The 18-year-old, who attends Shanghai Foreign Language School Affiliated to Shanghai International Studies University, is among some 10.7 million students nationwide who will take the exam on July 7 and 8.

The gaokao caps 12 years of study, including the final year of high school. This year, students face additional pressure, as the exam will be taken during the coronavirus pandemic.

"I am making time to attempt some challenging test questions, while also doing exercises with a medium level of difficulty to keep up to speed with answering questions," said Feng, who wants to major in finance at a comprehensive university.

The pandemic meant that the gaokao, which is usually taken in June and has a considerable bearing on students' academic and career development, had to be postponed for a month. In preparing for it, numerous changes, uncertainty and surprises have been experienced.

Shu Dingfang, principal of Shanghai Foreign Language School Affiliated to Shanghai International Studies University, said: "If there's one good thing to take from the pandemic, it is that it has offered young people an opportunity to look at the world and humans' role in nature from another perspective. This may reshape their values before they embark on adulthood, where collaboration, empathy, mutual understanding and support will always be key attributes.
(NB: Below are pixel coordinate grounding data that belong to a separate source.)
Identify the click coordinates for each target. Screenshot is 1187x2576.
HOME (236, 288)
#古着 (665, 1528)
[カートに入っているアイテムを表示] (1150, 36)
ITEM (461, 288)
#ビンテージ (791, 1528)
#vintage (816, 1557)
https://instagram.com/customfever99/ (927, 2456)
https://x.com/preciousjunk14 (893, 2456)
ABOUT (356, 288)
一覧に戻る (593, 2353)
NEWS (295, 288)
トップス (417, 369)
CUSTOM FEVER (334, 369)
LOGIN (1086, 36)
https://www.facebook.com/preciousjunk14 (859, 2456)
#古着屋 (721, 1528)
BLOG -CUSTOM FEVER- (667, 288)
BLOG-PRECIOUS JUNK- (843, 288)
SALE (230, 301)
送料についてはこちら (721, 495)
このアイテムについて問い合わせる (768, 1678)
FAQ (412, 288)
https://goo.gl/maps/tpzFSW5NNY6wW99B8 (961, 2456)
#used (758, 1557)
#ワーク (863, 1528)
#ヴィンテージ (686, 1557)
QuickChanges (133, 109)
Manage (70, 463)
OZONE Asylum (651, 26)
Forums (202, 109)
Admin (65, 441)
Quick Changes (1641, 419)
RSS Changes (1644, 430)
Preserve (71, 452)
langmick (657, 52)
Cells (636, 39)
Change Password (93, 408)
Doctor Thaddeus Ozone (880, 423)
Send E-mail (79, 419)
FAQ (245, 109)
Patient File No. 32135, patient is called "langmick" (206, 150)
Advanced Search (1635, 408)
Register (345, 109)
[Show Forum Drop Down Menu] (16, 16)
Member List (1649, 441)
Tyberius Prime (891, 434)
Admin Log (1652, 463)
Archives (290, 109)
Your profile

"The unexpected situation (regarding the outbreak) has also reminded the students that anybody may encounter accidents, adverse conditions and disasters even more devastating than the pandemic, but this is never the end of the world. Instead, such situations remind us to better treasure life, family and the planet."

The viral outbreak, which struck China in late January, left students feeling uncertain.

Feng said: "When the outbreak first emerged, I checked social media and news apps many times each day to update myself about the number of people infected by the coronavirus. Myself and my classmates were extremely anxious."

She added that it took her about two weeks to overcome her fears and gradually return to a self-study schedule.